Investor’s Business Daily
Front Page, A1
By Sean Higgins
April 3, 2009
http://www.investors.com

Subsidies for U.S. firms, tariffs on foreign rivals could spur retaliation

Major cap and trade climate legislation unveiled this week might be better described as a cap on trade.
The House measure includes potentially far-reaching measures to subsidize domestic industry and impose tariffs on foreign goods.
The bill, sponsored by Reps.
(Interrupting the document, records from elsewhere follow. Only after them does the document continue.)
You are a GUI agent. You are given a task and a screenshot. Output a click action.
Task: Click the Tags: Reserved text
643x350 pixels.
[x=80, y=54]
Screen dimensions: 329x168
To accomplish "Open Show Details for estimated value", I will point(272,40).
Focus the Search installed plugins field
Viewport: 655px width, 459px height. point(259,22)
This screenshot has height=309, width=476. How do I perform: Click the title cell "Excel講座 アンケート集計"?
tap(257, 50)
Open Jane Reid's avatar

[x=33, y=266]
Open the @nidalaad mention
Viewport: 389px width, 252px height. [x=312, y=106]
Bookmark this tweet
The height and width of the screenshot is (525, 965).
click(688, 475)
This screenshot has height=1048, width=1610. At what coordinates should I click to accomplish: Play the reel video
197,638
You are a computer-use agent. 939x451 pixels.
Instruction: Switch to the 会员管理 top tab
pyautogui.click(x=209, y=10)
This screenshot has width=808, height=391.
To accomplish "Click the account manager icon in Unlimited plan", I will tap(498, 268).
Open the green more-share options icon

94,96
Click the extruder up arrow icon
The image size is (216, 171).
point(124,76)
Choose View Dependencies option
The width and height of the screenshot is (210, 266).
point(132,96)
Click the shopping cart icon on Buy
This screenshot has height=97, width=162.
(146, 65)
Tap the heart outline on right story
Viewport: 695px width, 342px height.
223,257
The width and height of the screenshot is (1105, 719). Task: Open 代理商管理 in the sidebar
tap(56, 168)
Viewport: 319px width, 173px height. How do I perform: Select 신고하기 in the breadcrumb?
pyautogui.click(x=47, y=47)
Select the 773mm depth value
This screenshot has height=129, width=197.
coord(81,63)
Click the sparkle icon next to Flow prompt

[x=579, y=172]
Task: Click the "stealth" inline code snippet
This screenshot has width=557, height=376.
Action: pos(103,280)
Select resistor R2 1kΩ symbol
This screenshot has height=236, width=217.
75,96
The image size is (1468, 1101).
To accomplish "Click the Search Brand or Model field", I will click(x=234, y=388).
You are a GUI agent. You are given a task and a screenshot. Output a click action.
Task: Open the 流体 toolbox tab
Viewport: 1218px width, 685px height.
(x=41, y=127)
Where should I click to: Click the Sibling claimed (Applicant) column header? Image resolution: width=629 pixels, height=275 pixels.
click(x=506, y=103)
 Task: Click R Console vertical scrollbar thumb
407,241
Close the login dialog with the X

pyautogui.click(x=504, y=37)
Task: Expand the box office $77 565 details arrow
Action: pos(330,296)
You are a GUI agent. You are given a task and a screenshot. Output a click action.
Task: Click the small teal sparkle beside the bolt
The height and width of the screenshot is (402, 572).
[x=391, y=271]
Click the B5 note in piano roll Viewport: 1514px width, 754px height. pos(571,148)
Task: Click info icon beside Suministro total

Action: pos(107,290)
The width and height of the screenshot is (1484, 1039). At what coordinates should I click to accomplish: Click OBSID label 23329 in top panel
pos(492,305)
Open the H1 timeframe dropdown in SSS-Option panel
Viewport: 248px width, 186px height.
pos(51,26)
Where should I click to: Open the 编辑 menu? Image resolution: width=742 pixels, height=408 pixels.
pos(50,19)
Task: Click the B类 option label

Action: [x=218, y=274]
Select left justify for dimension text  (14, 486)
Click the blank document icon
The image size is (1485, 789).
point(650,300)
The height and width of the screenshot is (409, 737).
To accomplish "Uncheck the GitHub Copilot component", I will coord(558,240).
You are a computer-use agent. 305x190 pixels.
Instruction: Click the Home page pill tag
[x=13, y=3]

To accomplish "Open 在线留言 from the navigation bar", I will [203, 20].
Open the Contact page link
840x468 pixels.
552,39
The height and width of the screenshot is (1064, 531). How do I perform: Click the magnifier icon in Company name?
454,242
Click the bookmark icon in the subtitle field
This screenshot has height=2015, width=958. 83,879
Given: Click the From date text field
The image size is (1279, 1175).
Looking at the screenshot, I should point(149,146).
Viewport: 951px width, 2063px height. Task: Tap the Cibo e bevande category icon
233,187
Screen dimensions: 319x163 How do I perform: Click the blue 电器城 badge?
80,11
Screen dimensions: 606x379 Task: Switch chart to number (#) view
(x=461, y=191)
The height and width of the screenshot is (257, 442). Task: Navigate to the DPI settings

Henry Waxman, D-Calif., and Ed Markey, D-Mass., would cut U.S. carbon emissions by requiring companies to have permits that let them release greenhouse gases.
Many U.S. manufacturers fear such costs would give a big edge to foreign rivals from countries with little or no emission controls.
The bill seeks to address those concerns by giving “rebates” to companies, mostly industrial ones using lots of raw materials like metal and glass, for cap and trade costs.
If the White House decides those rebates aren’t enough, the legislation would let the president create a “border adjustment program.”
This would force foreign manufacturers and importers “to pay for and hold special allowances to ‘cover’ the carbon contained in U.S.-bound products,” according to a bill summary provided by the House Energy and Commerce Committee.

Backdoor Protectionism

In essence, experts say, the U.S. would use cap and trade as an excuse to subsidize domestic firms and slap tariffs on goods from countries deemed not to have strong emission controls.
Bill Kovacs, vice president for environmental policy for the Chamber of Commerce, said this will “invite retaliation.” Other nations are not going to stand idly by, he warns.
“Any time you get into a position where you want to block international markets, you really risk starting trade wars,” Kovacs said.
Trade experts said it pushes U.S. policy into uncharted waters.
“It is the use of a trade restriction to try to address the higher cost of U.S. regulation compared to that of other countries, a kind of costharmonization tariff,” said Steve Charnovitz, professor of trade law at George Washington University. “As far as I know there has been nothing like that before in an environmental legislation.”
He added that no effort seems to have been made to square it with World Trade Organization rules, so a challenge by other countries is all but certain.
Sallie James, a trade policy analyst at the free market Cato Institute, said the bill would let the White House decide which countries have the “right” kind of emissions policy, authority it may not have under international law.
“There is no case law, really, on climate change legislation and no jurisprudence at the WTO that would cover this,” she said.
The WTO would likely consider the rebates to be a subsidy, James said. The “border adjustment” could be deemed a tariff. The WTO has viewed such programs with suspicion, she adds.
A WTO challenge could backfire on the U.S., she notes. While countries like China and India emit more carbon than the U.S., they have far more people. Per capita, Americans emit far more.
“They (the lawmakers) are taking a gamble here and saying let’s see what works,” James said.
Peter Morici, professor of international business at the University of Maryland at College Park, agrees it’s untested international law, but asks: Why not test it? The U.S. has won similar WTO cases, he says.
“I don’t agree that it is protectionist,” he said. “The tax goes away if the other (country) imposes a similar cap and trade regime . . . It is an extension of a WTO right.”

Broader Bill Vague

House Energy Chairman Waxman has vowed to pass the overall bill out of his committee by Memorial Day. Its fate before the full House is unclear. Committee aides note the bill is just a “discussion draft” and is likely to be amended.
Parts of the bill are deliberately vague. It doesn’t specify if carbon permits would be given away to companies or auctioned off. Nor does it give a formula for what the special allowances would cost.
Republican staffers warn that the bill could be expanded, as was the last attempt to pass a cap and trade measure last year.
“Right now the language only covers energy-intensive primary products: steel, cement, aluminum, chemicals and glass,” a GOP aide said. “By the time they were done with the bill in the Senate last year it potentially covered all kinds of manufactured products.”